DOZENS of large sharks thrashing about as they attack fish and each other has become a common sight for Joel Merchant, just metres from his boat as he brings in his lines off the coast of Tweed Heads.

The professional fisherman said in the past eight years he had observed a sharp increase in nearly all shark species.

He said this meant more attacks like the recent Northern Rivers ones were likely.

There have been two shark attacks at Lennox Head in three weeks and a fatal mauling last year in Ballina.
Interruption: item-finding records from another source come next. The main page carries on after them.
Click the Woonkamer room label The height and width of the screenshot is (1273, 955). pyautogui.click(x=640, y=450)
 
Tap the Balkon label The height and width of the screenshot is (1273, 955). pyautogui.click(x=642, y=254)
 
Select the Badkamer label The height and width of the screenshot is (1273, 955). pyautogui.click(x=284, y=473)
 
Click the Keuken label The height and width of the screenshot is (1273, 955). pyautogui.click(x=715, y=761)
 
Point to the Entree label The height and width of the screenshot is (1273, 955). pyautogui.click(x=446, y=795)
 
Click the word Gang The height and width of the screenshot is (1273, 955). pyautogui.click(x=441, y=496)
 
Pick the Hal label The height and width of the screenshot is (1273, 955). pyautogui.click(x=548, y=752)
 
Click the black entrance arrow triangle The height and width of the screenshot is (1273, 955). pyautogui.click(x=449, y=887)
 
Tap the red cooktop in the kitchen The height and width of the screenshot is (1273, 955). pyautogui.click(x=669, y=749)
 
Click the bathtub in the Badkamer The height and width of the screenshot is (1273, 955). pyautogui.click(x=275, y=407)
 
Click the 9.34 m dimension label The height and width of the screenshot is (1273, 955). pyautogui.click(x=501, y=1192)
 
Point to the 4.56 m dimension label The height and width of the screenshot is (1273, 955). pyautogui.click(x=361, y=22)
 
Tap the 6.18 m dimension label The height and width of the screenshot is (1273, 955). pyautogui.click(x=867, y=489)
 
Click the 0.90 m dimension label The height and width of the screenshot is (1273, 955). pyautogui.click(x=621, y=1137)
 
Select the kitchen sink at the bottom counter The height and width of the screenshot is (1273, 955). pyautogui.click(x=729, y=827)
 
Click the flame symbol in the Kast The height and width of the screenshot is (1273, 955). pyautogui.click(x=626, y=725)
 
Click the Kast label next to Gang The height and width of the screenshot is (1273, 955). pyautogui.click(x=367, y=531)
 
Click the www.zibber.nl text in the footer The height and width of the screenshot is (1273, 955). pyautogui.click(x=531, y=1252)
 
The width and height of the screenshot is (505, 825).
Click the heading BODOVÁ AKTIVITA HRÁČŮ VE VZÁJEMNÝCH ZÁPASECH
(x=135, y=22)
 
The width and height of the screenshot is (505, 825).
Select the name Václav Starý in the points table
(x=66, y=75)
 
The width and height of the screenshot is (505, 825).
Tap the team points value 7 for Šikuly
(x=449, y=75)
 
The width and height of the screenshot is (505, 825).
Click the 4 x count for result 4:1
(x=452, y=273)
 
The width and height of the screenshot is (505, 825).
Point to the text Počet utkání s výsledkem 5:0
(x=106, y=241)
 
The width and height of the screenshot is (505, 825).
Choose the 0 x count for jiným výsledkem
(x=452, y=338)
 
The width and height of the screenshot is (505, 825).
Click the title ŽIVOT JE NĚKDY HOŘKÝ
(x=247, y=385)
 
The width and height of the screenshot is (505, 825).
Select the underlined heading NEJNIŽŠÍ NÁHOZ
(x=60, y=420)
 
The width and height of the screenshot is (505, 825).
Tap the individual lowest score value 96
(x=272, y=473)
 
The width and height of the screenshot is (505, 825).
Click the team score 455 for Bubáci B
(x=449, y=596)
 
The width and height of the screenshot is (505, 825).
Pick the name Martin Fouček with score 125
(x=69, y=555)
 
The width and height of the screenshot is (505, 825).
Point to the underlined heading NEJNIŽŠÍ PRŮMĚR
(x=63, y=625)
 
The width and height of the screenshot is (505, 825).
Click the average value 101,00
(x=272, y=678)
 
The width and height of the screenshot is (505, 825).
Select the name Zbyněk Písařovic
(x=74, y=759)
Surfers and swimmers are reporting more shark sightings and encounters.

"I have noticed a large increase in the size and number of a range of species from whalers and tigers through to bull sharks," Mr Merchant said.

He operates from Tweed Heads and sells to local fish and chip shops where flake (shark) is popular.

Mr Merchant said weight and length restrictions on shark catches had to be contributing to the attacks.

"Queensland now has a 1.5m limit on some sharks caught and New South Wales has a weekly weight limit of 500kg on sharks, so commonsense tells you the less sharks caught the more there will be out there."

As whales head north to mate in warmer waters, several species of sharks follow the migration in the hope of catching a feed of calves and sick adult whales who may be separated from the pod.

Mr Merchant said as whale migration numbers increased so would the presence of the great white and other large sharks.

"In the last couple of decades the number of whales coming up the coast have more than doubled so you have to expect the big whites to be around as well."

Marine expert Dr Daniel Bucher from Southern Cross University said whale migration and fish runs were bringing the larger predators closer to our beaches which resulted in an increase in human contact.

"It's not so much that they are mistaking us - they know we are not a seal or a dolphin, we're about the right size to be food."

It is understood that informal discussions have begun between Northern Rivers councils on shark protection options.

Ballina Shire Council is looking at implementing permanent aerial patrols and other technology such as sonar deflection devices.